Questions and Answers About the Special Meeting
Q: Are there any interests in the liquidation that differ from my own?, page 6
| 1. | We note your disclosure that “[a]dditional LTIP Units issued under the OPP to the Advisor are eligible to be earned on the final valuation date under the OPP scheduled to occur in April 2017, based on the achievement of certain performance criteria….” We also note your disclosure on page 62 that your “Total Liquidating Distributions Range is based, in part, on the assumption that no LTIP Units will be earned on the final valuation date under the OPP in April 2017.” Please provide additional narrative disclosure regarding the mechanism and performance criteria used to determine whether the Advisor will be entitled to such additional LTIP Units on the final valuation date under the OPP and how the LTIP Units will be valued upon any such issuance. Please also describe the basis for your assumption that no LTIP Units will be earned on the final valuation date under the OPP in April 2017. |
We have revised the disclosure on pages 60-62 of the Original Preliminary Proxy Statement (a copy of which is enclosed) to provide additional disclosure concerning the criteria and mechanism used to determine whether the Advisor will be entitled to earn additional LTIP Units on the final valuation date of April 15, 2017 and made conforming changes to the disclosures elsewhere in the Original Preliminary Proxy Statement.

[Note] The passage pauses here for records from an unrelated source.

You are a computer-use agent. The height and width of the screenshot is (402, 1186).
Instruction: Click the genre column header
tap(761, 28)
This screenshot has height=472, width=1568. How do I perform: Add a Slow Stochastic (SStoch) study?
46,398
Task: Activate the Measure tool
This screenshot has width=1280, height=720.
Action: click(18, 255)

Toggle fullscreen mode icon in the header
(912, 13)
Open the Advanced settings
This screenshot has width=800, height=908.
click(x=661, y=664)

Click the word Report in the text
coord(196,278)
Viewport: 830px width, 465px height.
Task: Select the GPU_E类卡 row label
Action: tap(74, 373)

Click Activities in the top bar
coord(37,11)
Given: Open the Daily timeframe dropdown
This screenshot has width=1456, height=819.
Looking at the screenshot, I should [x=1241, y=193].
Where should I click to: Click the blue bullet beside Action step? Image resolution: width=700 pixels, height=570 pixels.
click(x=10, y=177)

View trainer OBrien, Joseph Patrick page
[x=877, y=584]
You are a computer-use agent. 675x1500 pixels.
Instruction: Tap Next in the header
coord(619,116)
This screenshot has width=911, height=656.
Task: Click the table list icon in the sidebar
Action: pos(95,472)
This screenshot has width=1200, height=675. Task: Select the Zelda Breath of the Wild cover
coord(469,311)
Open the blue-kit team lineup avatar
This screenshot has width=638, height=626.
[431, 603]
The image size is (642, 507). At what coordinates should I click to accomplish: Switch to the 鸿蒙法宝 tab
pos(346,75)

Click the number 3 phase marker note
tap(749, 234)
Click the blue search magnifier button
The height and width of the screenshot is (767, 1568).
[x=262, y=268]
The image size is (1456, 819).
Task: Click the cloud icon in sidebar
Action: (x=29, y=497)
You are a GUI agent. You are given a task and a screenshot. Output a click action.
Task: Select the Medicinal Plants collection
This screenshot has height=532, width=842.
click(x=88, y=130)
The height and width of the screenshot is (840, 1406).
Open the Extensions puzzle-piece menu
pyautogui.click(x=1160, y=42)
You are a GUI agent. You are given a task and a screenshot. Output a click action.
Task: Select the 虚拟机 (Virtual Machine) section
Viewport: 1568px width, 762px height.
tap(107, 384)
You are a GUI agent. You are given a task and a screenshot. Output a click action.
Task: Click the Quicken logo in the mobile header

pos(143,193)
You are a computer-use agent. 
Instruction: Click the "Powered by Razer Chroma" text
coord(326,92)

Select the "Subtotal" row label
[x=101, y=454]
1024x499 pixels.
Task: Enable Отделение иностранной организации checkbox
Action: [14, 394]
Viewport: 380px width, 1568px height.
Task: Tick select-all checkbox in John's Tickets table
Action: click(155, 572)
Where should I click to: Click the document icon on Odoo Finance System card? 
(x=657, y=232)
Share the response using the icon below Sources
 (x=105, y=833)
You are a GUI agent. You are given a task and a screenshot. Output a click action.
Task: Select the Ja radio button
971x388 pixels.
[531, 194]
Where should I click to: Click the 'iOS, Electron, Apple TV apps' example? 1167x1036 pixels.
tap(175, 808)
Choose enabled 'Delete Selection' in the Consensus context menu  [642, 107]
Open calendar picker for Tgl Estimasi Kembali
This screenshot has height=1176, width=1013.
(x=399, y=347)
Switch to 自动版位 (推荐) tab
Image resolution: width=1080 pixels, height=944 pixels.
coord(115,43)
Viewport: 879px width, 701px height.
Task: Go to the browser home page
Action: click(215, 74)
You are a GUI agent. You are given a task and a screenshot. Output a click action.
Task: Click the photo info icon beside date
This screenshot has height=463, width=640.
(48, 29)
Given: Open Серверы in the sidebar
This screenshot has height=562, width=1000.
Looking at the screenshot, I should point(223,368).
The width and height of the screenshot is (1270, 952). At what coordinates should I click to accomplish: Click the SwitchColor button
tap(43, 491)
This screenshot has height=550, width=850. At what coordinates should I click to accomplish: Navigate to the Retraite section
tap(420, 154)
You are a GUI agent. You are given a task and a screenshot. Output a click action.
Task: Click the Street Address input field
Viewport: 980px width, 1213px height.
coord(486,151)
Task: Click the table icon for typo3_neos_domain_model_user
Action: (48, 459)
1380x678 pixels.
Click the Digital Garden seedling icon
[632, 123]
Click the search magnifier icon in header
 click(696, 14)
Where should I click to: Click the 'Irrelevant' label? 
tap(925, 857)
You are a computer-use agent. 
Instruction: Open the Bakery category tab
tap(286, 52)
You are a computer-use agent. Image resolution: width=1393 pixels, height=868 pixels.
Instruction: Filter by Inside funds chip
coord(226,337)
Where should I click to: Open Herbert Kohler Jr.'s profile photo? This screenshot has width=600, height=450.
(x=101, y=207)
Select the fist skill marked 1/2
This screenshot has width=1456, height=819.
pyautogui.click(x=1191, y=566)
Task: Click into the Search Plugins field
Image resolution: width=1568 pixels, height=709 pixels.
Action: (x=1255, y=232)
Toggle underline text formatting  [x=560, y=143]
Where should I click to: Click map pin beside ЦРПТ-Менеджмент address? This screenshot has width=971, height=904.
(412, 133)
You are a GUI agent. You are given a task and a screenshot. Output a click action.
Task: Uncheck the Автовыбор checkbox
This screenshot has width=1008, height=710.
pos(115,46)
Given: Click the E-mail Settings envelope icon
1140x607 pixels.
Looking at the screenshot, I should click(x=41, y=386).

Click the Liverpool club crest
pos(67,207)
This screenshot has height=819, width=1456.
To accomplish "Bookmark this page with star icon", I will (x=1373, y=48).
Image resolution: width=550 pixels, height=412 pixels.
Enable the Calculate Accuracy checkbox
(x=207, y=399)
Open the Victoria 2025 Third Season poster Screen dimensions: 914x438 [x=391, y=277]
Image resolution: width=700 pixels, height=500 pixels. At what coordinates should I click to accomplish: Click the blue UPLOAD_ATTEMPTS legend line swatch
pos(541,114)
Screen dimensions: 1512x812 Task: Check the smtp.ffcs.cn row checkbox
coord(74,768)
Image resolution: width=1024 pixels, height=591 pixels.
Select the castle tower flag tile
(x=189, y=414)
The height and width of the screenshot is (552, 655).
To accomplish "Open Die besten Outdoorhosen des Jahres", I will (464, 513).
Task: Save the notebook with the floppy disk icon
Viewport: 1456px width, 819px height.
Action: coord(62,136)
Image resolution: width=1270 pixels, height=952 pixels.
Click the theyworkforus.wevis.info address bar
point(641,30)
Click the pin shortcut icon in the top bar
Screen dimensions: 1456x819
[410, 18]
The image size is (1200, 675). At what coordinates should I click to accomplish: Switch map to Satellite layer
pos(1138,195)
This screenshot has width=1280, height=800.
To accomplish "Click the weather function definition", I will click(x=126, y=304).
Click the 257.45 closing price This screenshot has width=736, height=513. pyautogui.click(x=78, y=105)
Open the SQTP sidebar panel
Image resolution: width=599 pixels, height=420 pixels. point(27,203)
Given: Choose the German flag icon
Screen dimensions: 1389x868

Please be advised that we have also revised the disclosure on pages 60-62 of the Original Preliminary Proxy Statement (a copy of which is enclosed) to state that the Company has estimated that an estimated 239,000 additional LTIP Units will be earned on April 15, 2017. This estimated number of the additional LTIP Units to be earned was made, with input from a third party consultant that also provides input in connection with the valuation of LTIP Units for purposes of our financial statements, using a Monte Carlo simulation.
Mr. Coy Garrison
Special Counsel
November 4, 2016
Page 2
Please note that the assumption that 239,000 LTIP Units based on the closing price of our common stock on October 28, 2016) results in an adjustment of $0.01 for each of the low end and high end of the estimated Total Liquidating Distributions Range set forth in the Original Preliminary Proxy Statement. The estimate of the number of LTIP Units is the same at both the low end and high end of the estimated Total Liquidating Distributions because the plan of liquidation is expected to be completed after April 2017 (the relevant measurement period for determining the additional LTIP Units that may be earned on April 15, 2017, the final valuation date under the OPP ), so the actual amount of total liquidating distributions is not likely to determine the number of additional LTIP Units that may be earned on the final valuation date. We believe the numbers of additional LTIP Units that will be earned on the final valuation date will be determined by our share price, as well as the share prices of the 20 peer group REITs identified in the OPP, during the relevant measurement period in April 2017.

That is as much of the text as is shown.